The SAICEP team set out in 2021 on a bold and ambitious initiative to formulate plans to understand and address the cancer burden among AIs in North Carolina, a state with a relatively large and diverse AI population. Our plan intended to capitalize on the strengths of our collective NCI-designated comprehensive cancer centers and our commitment to serve this population in a culturally-respectful manner.

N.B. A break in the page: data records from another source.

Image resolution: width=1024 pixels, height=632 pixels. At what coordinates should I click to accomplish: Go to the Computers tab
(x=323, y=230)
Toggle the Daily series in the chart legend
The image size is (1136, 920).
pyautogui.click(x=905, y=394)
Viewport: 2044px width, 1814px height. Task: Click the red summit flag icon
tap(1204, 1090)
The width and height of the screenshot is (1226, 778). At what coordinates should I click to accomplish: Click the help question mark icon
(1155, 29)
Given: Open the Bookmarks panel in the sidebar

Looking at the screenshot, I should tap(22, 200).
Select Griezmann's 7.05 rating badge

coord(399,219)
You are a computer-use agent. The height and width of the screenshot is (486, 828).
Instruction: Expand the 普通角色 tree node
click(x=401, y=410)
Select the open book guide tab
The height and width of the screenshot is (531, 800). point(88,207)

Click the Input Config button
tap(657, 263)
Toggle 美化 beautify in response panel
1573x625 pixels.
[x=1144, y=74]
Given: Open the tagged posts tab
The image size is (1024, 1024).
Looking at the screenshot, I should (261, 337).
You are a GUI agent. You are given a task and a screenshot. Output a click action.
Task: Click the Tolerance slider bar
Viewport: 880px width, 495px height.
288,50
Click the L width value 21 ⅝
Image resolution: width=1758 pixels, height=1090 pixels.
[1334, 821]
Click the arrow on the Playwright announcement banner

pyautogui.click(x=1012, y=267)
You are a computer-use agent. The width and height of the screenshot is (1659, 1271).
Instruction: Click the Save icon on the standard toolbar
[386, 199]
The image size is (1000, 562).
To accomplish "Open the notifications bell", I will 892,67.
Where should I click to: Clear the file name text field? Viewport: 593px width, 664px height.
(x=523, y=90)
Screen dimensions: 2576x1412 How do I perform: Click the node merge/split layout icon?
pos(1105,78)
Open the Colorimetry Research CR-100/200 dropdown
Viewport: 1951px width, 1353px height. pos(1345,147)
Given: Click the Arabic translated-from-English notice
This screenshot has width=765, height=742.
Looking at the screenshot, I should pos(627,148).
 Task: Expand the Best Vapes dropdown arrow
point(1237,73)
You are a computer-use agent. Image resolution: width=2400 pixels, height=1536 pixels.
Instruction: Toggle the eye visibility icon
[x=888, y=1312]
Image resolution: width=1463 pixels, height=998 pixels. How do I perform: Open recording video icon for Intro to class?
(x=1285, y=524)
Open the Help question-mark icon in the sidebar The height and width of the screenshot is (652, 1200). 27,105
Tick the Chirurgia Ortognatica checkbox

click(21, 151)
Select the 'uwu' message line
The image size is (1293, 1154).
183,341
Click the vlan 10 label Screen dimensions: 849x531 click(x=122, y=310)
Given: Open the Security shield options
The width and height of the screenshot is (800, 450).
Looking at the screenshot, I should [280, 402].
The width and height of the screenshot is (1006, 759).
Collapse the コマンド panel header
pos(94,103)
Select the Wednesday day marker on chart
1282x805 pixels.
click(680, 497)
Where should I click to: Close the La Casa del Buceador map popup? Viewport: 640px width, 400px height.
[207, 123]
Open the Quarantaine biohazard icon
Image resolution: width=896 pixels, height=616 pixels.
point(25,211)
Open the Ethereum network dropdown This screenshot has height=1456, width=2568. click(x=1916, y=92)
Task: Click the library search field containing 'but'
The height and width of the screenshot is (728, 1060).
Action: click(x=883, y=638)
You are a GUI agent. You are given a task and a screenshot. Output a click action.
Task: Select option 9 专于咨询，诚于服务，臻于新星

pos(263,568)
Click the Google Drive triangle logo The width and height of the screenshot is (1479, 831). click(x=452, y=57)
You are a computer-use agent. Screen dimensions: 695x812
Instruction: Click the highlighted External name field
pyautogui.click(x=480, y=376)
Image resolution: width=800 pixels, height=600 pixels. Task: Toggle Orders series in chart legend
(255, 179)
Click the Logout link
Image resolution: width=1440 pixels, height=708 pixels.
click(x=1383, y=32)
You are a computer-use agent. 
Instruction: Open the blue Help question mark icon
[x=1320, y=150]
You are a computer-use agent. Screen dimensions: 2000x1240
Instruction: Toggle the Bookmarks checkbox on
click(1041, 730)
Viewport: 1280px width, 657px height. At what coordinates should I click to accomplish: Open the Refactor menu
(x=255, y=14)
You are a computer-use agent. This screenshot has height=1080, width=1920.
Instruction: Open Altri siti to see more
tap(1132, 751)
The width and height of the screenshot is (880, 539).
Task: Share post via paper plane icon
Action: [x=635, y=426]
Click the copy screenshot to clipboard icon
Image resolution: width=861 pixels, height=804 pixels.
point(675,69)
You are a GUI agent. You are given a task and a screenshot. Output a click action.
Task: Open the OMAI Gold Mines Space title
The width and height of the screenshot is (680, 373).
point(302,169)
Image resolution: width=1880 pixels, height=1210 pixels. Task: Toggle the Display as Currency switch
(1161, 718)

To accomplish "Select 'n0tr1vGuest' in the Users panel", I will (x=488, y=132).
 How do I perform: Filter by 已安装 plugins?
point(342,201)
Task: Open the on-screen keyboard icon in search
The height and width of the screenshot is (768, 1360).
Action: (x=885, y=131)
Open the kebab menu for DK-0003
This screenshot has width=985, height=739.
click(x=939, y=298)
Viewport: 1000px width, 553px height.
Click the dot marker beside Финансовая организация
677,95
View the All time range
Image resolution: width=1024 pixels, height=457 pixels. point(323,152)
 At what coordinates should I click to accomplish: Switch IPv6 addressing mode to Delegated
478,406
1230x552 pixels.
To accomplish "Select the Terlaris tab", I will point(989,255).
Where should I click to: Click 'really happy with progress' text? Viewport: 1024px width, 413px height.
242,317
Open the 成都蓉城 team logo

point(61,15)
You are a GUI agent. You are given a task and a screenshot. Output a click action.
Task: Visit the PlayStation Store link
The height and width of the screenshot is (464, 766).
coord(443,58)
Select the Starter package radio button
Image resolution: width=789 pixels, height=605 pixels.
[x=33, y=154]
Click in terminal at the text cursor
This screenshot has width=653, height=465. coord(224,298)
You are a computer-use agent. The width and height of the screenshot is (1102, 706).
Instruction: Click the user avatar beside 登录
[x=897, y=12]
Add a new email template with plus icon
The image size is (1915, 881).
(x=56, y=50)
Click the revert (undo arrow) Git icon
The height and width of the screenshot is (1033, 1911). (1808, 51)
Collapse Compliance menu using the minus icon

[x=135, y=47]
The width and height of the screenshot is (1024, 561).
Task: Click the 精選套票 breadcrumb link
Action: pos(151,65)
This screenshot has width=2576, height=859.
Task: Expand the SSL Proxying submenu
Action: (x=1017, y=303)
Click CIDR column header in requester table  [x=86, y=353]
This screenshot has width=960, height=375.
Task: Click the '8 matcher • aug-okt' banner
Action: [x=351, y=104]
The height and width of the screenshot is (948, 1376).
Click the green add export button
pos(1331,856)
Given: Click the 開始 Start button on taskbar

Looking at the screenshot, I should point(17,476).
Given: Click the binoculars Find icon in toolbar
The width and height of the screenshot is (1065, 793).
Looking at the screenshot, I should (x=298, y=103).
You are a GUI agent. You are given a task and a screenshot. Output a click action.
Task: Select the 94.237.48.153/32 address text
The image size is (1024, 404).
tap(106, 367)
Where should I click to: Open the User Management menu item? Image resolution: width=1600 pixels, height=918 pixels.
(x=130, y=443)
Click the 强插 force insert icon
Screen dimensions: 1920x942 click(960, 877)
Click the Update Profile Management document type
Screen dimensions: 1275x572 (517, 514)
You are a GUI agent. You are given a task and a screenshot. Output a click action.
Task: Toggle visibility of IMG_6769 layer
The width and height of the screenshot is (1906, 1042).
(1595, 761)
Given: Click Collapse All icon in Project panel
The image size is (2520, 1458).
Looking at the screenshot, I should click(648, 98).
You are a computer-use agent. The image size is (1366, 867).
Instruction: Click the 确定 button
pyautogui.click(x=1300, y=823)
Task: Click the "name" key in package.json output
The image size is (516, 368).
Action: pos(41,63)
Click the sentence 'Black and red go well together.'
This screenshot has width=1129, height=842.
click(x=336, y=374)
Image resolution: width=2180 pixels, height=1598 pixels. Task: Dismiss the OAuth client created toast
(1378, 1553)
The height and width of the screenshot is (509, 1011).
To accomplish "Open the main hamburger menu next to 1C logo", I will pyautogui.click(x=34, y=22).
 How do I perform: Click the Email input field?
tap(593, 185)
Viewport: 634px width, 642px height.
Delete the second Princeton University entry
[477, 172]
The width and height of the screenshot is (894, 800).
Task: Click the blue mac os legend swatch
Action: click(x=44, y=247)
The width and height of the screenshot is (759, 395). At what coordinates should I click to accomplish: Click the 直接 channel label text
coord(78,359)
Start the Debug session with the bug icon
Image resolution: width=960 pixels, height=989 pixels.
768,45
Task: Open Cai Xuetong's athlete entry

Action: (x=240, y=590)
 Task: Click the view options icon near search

We are continuing to learn, but have made significant steps in achieving our mission, and, with the assistance of our CAB, will continue to move forward with achieving cancer health equity for AIs in our state, and, hopefully, across the southeastern US.
Footnotes
Acknowledgements
The authors wish to thank the leadership of the Tribes and urban Indian organizations in North Carolina, as well as the North Carolina Commission of Indian Affairs and the North Carolina Native American Youth Organization, for their support of our work. We also express our appreciation to Mr Tony Locklear (Lumbee) and Ms Vivette Logan-Jeffries (Occaneechi Band of the Saponi Nation) for their collaboration with the SAICEP team and for leading our talking circles. The authors wish to acknowledge the efforts of Carla Strom, MLA, Administrative Director of Community Outreach and Engagement at the Vanderbilt-Ingram Comprehensive Cancer Center, for her efforts to support the development and work of SAICEP during her time as Assistant Director of Community Outreach and Engagement at the Atrium Health Wake Forest Baptist Comprehensive Cancer Center. We also wish to thank the members of the tribal communities across the state for participating in our projects and attending our educational sessions. Finally, we wish to thank The V Foundation for Cancer Research for their ongoing financial support of our work.
Ethical Approval
The work described in this manuscript was approved by the Institutional Review Boards (IRBs) of Duke Health, the University of North Carolina at Chapel Hill, and the Wake Forest University School of Medicine as it was led by each institution. As relevant, tribal approval was approved for the specific Tribes that participated in our research activities. Duke Health Institutional Review Board: Protocol ID# Pro00111767 (All project activities). University of North Carolina at Chapel Hill: IRB Approval# 22-0674 (Year 1); IRB Approval# 23-0225 (Year 2); IRB Approval# 23-3282 (Year 3). Wake Forest University School of Medicine: IRB Approval# IRB00088237 (Community Asset Mapping and Photovoice Project); IRB00094932 (American Indian Tobacco Survey).
Funding
The authors disclosed receipt of the following financial support for the research, authorship, and/or publication of this article: SAICEP is supported by funding from three Victory over Cancer grants from the V Foundation for Cancer Research as well as Cancer Center Support Grants (CCSG) from the Atrium Health Wake Forest Baptist Comprehensive Cancer Center, the Duke Cancer Institute, and the University of North Carolina Lineberger Comprehensive Cancer Center.
Conflicting Interests
The authors declared no potential conflicts of interest with respect to the research, authorship, and/or publication of this article.